George Preti, 75, Dies; Studied Bodily Odors as Biological Clues

George Preti, an organic chemist who devoted his career to studying bodily odors and how they can be weaponized in detecting disease, died on March 3 in Hatboro, Pa. He was 75.

The cause was bladder cancer, according to the Monell Chemical Senses Center, a Philadelphia-based research institution funded by philanthropy, government grants and corporate sponsorships.

Ever since he was a regular passenger on the New York City subways, Dr. Preti (pronounced PRET-ee) had thrived on pungency, discovering how individual smells can distinguish human beings like fingerprints.

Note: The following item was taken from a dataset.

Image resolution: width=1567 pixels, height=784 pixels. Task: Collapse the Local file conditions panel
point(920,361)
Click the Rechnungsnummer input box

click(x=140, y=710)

“We’re all little chemistry factories,” he told The New York Times in 1995. “We have bacteria mingling with excretions from the body that form a variety of odors depending on what part of the body we’re talking about.”

Dr. Preti’s introduction to scents and sensibilities was more august.

His doctoral dissertation was titled “A Study of the Organic Compounds in the Lunar Crust and in Terrestrial Model Systems.” When he was granted his doctorate and accepted a fellowship at the Monell Chemical Senses Center in 1971, he discovered that the same gas chromatography and mass spectrometry used to analyze Moon dust (he kept a vial on his desk to impress visitors) could identify odor-causing chemicals, volatile organic compounds, molecules and isomers (molecules with the same chemical formula but different chemical structures).